There's a certain class of people to whom his prescription sounds great. Refuse to be terrorized! Stop being such babies! I'm a member of that class. I would happily accept a slightly increased risk of terrorist attack in return for a less intrusive security regime. I think we're way too willing to let fear rule our culture. On a purely personal level, this stuff infuriates me.

But those of us who feel that way really have an obligation to understand just how out of the mainstream we are. I'm willing to bet that most of us are a bit nerdy, sort of hyperanalytical, maybe even slightly Aspergers-ish. We're comfortable — too comfortable, probably — viewing the ebb and flow of human lives as an accounting exercise. We're also very sure of ourselves, generally pretty verbal, and we have soapboxes to shout from.

And, at a guess, we represent maybe 10% of the population. At most.

Fear of violence is not a problem unique to America. It's not a problem with the modern era. It's not a problem of a political class grown suddenly cowardly. Human beings simply value physical security very, very highly. All human beings. They will do almost anything to feel secure from physical threats. Look at Israel. In order to protect themselves from attacks that caused a bit over 200 deaths in the peak year of 2002, they have embarked on a campaign of regular military offensives, a massive wall construction project, the steady takeover of Arab sections of Jerusalem, and a campaign of relentless oppression against Palestinians in occupied territories. Like it or not, that's how people eventually react to campaigns of terror. It's worth a lot not to get to that point.

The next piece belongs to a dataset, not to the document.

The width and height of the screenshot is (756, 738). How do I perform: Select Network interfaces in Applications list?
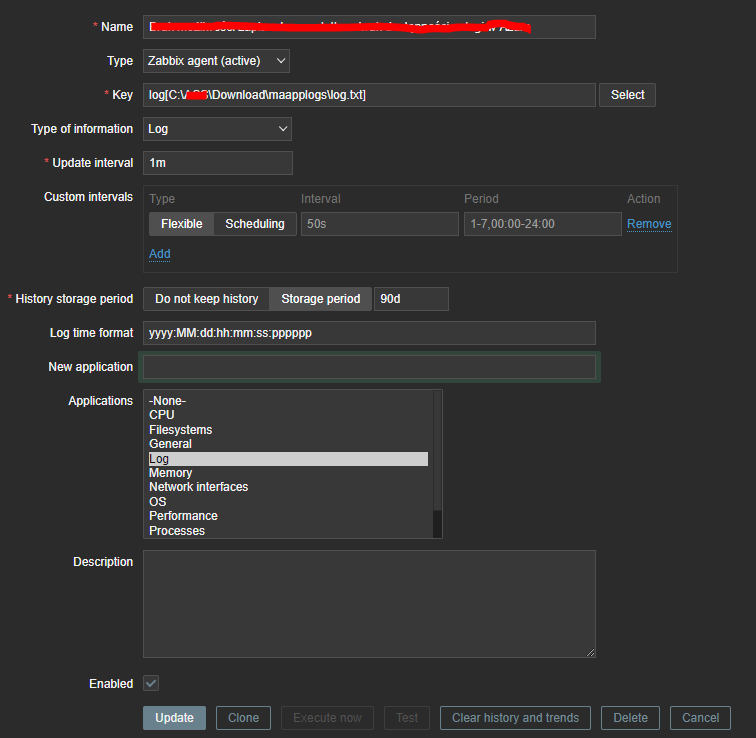click(x=198, y=487)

I need to be clear here. I'm not pretending that our reaction to potential acts of terror has been correct or proportional or anything else. It hasn't been, and our overreaction has been damaging on a number of levels. I'm only saying that we hypereducated types need to at least try to understand how most people react to the prospect of directed violence. If, for example, I hear one more person compare the number of deaths from terrorism to the number of deaths from car accidents, I think I'm going to scream. Human beings react differently to accidental death than they do to deliberate attacks from other human beings. This is human nature 101. If you honestly think that the car-terrorism comparison is persuasive to anyone, you are so wildly out of touch with your fellow humans that there's probably no hope for you.

Liberals lost massive amounts of trust among ordinary voters in the 60s and 70s by not taking crime seriously. The result was catastrophic: a massive overreaction led by conservatives that was made possible because liberals didn't have the credibility to offer any pushback at all. In fact, it was worse than that: for a good many years, liberal opposition to crime measures probably made them more popular. That's what happens when you fall too far out of touch with the lived experiences of everyday people.

So: is airport style security at the Washington Monument an overreaction? Maybe. Constructive alternatives would be welcome. But just telling the little people to suck it up and accept that sometimes people are going to die at the hands of terrorists? That's about the worst, most condescending argument you could possibly invent. It ignores human nature; it ignores the fact that terrorism does, in fact, terrorize; and it ignores the historical reality of what happens when societies are attacked. It's an argument that needs to go away.

POSTSCRIPT: On the other hand, I agree almost entirely with this. Go figure.